- Provided passage -
= = = =
Re: Using LIB$BBSSI and BBCCI for locking

John McL · ‎05-05-2009

Hoff, John

I have to say that I like these forums for the input from multiple sources and the speed of response but they're not great from a "business security" aspect and I don't want to go into too many specifics about the applications.

This consideration of locking is just one of several avenues that I'm looking at regards performance. We'll go from Alpha to IA64 one day but going there with highly efficient code makes good sense.

Hoff, the application and its data files are just too big to load into memory. We did consider installing images /RESIDENT but that comes with its own set of problems (e.g. replacing them, memory fragmentation).

You both talk of ensuring that a resource name is recognised as unique to a node when we want the locking to really only apply locally. Do I understand you to mean that all the activity for the lock for the resource in question is seen by Lock Manager to be only on one node and therefore that the sending of data between nodes for this lock is very minor?

This could be something worth checking and if code modifications are required they should be minor.

Hein van den Heuvel · ‎05-05-2009

John,

It sounds like the lock activity you intend to target is just a fraction of the real lock volume.

50,000 locks per seconds is piddly... for a GS1280 with Ghz CPU's. A 300 Mhz 4-CPU ES40 on the otherhand might be stressed by it.

What is the box? How many CPUs/How fast?
Are you using a dedicated lock manager already?

What OpenVMS version?

Did you check with ANALYZE/SYSTEM and SYS$EXAMPLE:SPL.COM where MPSYNC time might be burned for real rather than speculating?

What are those batchjobs doing? RMS? Indexed files or scanning though sequential files? Oracle? Do they compete for shared resources?

IMHO You need to dive a lot deeper into figuring out what the problem is befor contemplating on a solution.
Unless you know a lot more than you are letting on so far, this LIB$BBSSI stuff sounds like a fun but random approach. So far it sounds much like a suggestion to 2 Platinum tipped sparkplugs in a car to make it run faster... without knowing how many cylinders there are. But hey, Platinum is some mighty fine raw material. That oughta help!

Grins,
Hein van den Heuvel ( at gmail dot com )
HvdH Performance Consulting

John McL · ‎05-05-2009

Thanks Hein, I'll come back to your comments later. For now though, a question or two to John and Hoff.

What determines whether a lock is seen as node-specific or cluster-wide? The flag LCK$_SYSTEM looks more like a SOGW type of thing.

If I have the same lock name being used in code on all nodes will the lock name be regarded as cluster-wide even though my application in each case is really node-specific?

John Gillings · ‎05-05-2009

John,

>What determines whether a lock is seen as
>node-specific or cluster-wide?

Make sure you understand the difference between the LOCK and the RESOURCE. It all comes down to naming and usage.

Resources are inherently, and always cluster wide. When you request a lock against a resource, the first step is to find which node is mastering the resource. That's a directory lookup. If it's not local, or new, a request always goes out to the cluster. If it's a new resource a master is decided, usually the local node. A locally mastered resource gets a local lock. A remote resource gets a local lock, and a "proxy" lock on the remote node.
= = = =
- Source material -

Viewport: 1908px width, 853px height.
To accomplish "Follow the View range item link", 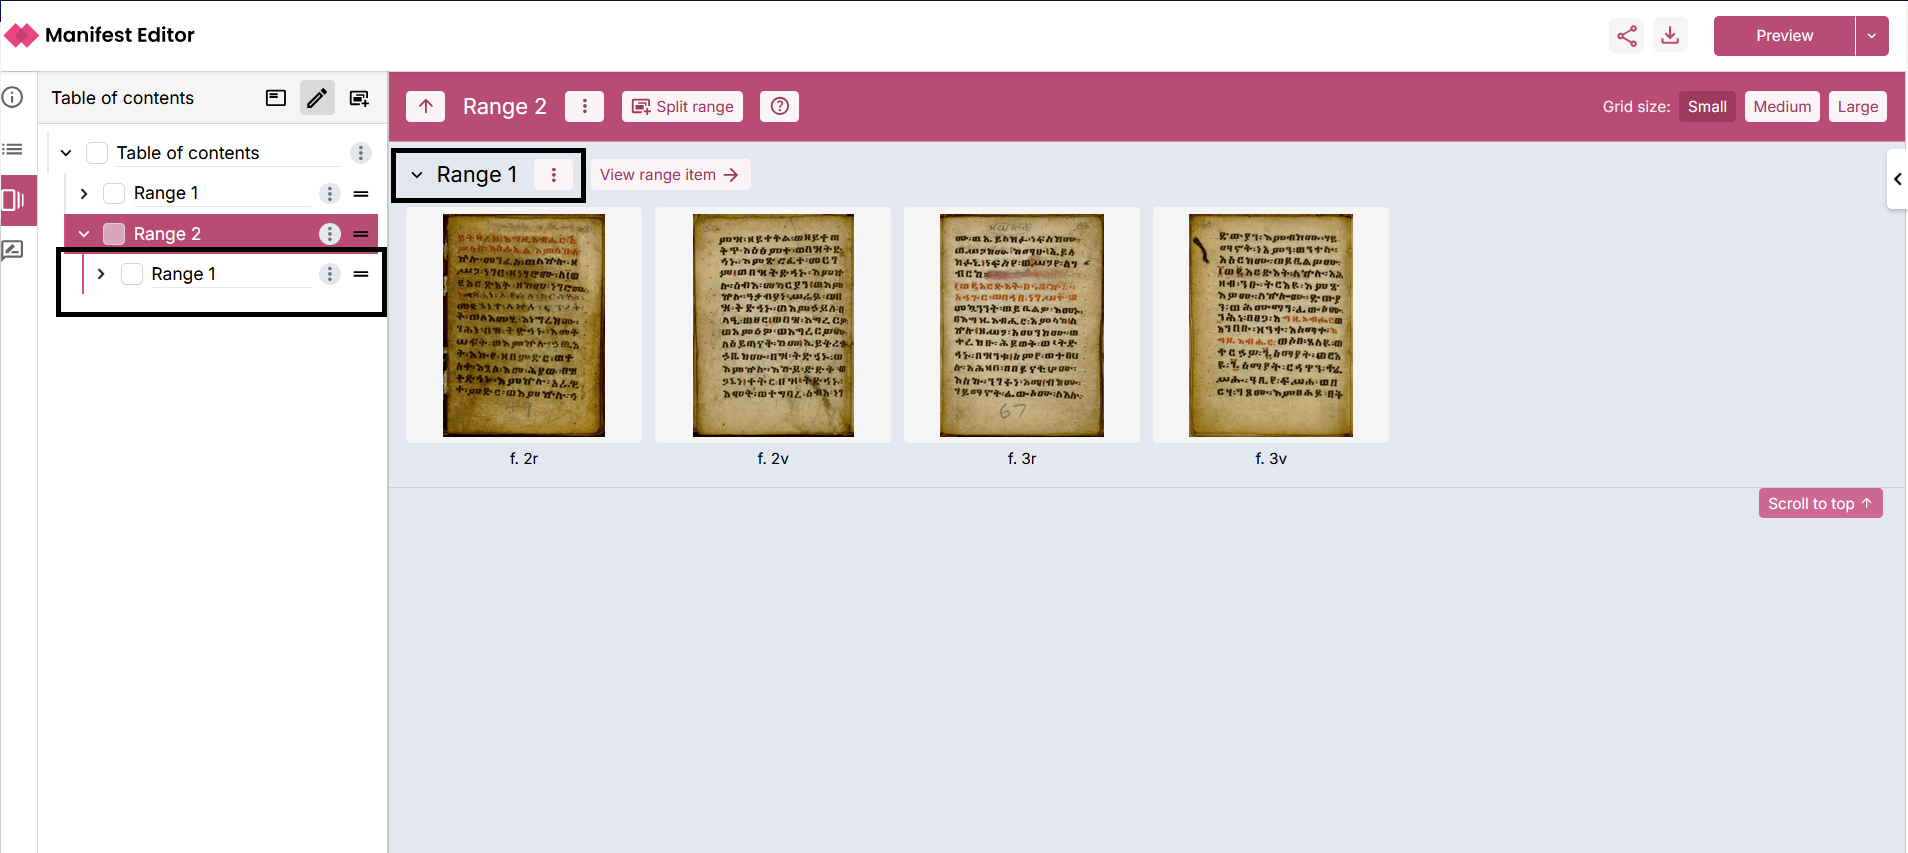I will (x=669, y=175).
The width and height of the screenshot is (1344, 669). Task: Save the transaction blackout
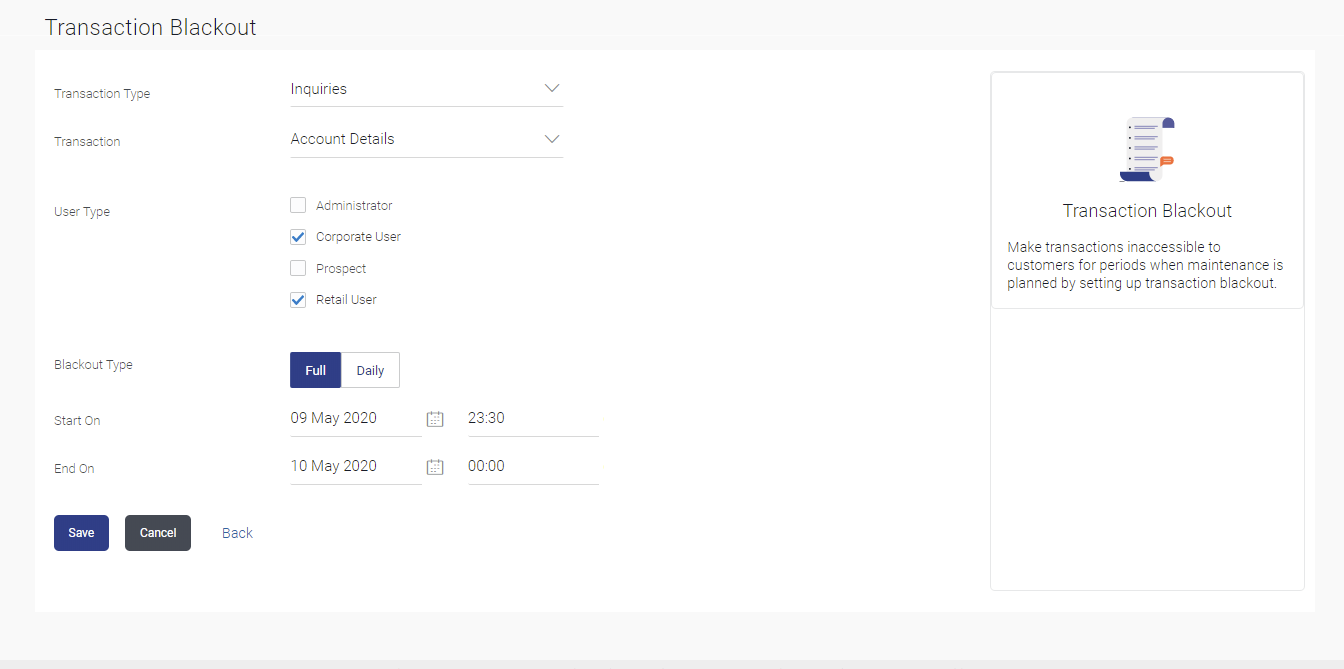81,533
= = = =
- Task brief -
In the locking thread, rewrite everything from "If I have the" down to "the remote node.", swapping "directory lookup" for "directory search".

- Solution for this problem -
If I have the same lock name being used in code on all nodes will the lock name be regarded as cluster-wide even though my application in each case is really node-specific?

John Gillings · ‎05-05-2009

John,

>What determines whether a lock is seen as
>node-specific or cluster-wide?

Make sure you understand the difference between the LOCK and the RESOURCE. It all comes down to naming and usage.

Resources are inherently, and always cluster wide. When you request a lock against a resource, the first step is to find which node is mastering the resource. That's a directory search. If it's not local, or new, a request always goes out to the cluster. If it's a new resource a master is decided, usually the local node. A locally mastered resource gets a local lock. A remote resource gets a local lock, and a "proxy" lock on the remote node.